■ **WRITTEN PROBLEM**
Which lines in the records below contain the string "button"? Locate each one and copy it out in full.

■ **ROWS**
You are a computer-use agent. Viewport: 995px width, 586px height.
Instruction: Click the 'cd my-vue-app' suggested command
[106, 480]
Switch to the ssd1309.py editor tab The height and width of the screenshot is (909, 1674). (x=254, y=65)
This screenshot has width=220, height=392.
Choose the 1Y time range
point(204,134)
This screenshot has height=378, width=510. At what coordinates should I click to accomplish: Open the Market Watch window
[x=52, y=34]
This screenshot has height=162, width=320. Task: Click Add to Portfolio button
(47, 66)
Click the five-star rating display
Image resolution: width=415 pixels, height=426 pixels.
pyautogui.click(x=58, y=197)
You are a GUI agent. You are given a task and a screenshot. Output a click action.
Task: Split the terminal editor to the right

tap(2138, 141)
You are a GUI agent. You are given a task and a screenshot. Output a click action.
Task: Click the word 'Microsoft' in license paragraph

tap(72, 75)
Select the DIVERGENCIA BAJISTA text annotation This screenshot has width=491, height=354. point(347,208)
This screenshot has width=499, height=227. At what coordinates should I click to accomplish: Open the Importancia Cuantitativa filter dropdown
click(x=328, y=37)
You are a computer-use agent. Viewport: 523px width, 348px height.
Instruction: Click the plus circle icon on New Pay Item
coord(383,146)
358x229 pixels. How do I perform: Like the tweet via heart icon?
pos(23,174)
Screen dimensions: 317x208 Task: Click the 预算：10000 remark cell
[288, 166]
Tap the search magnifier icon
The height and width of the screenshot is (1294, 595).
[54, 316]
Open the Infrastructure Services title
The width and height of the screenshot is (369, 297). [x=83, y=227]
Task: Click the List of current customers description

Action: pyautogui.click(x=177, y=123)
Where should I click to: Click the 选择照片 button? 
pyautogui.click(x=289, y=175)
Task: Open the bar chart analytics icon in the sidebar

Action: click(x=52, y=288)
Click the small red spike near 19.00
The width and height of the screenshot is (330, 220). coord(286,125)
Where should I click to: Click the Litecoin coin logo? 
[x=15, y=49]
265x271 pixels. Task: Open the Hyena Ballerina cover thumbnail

■ **EXERCISE SOLUTION**
This screenshot has height=162, width=320. Task: Click Add to Portfolio button
Where should I click to: Click the 选择照片 button? 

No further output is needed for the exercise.